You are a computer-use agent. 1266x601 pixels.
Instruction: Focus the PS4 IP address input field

* * *

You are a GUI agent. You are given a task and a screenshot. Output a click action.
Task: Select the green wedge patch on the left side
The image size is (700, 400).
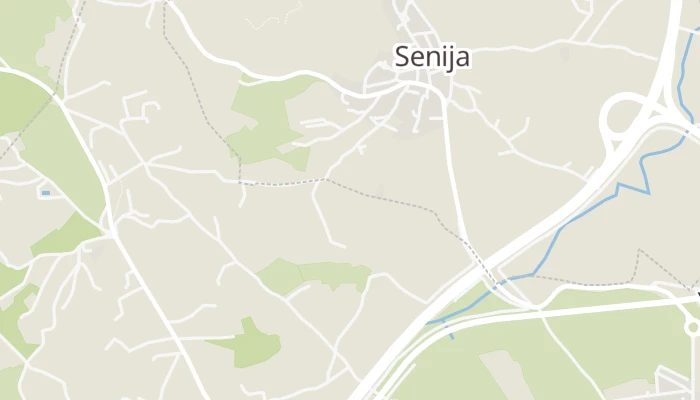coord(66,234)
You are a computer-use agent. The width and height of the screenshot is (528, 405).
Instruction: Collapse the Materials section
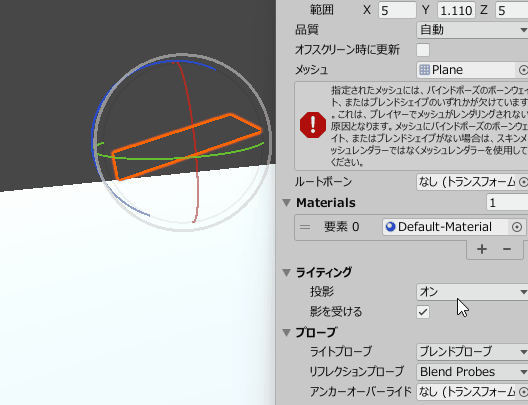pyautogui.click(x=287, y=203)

...

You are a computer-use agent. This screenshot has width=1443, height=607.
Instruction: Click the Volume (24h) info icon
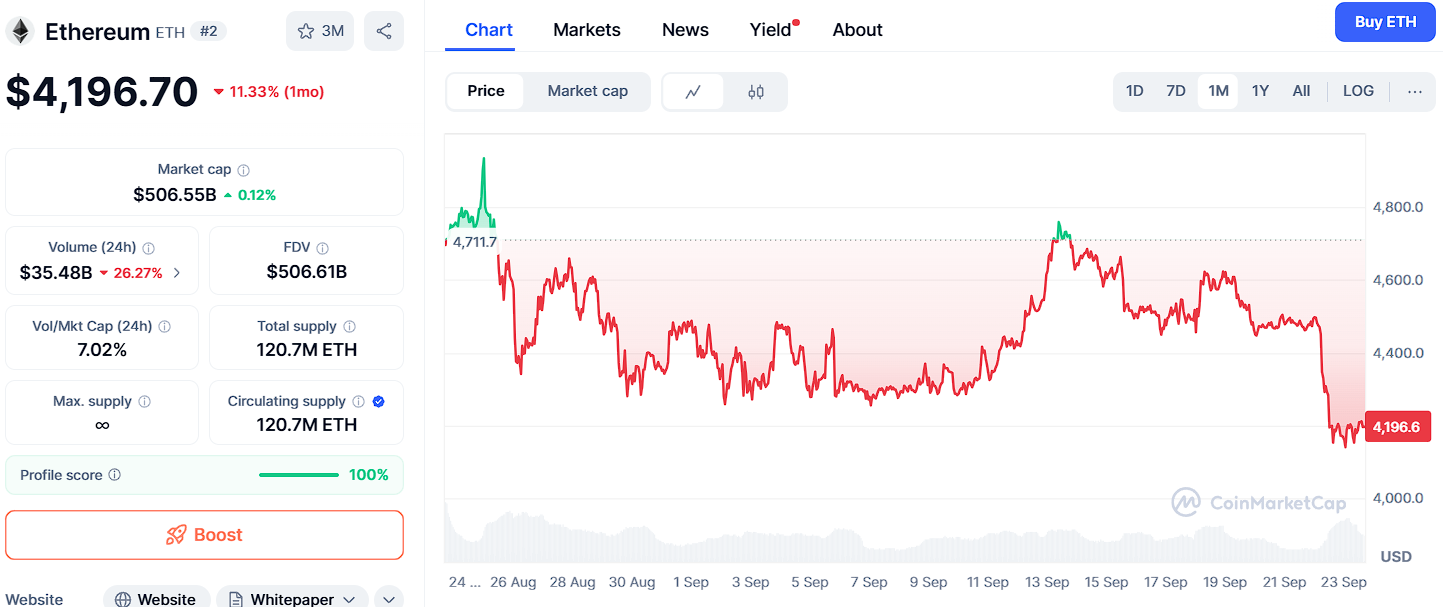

# DIRECTIVE
Convert the part of the material that opens with the line containing "You are a GUI" and closes with the line containing "pyautogui.click(x=287, y=203)" into a numbered list, leaving out blank lines and the pictures. Include both of those lines.

# SOLUTION
1. You are a GUI agent. You are given a task and a screenshot. Output a click action.
2. Task: Select the green wedge patch on the left side
3. The image size is (700, 400).
4. coord(66,234)
5. You are a computer-use agent. The width and height of the screenshot is (528, 405).
6. Instruction: Collapse the Materials section
7. pyautogui.click(x=287, y=203)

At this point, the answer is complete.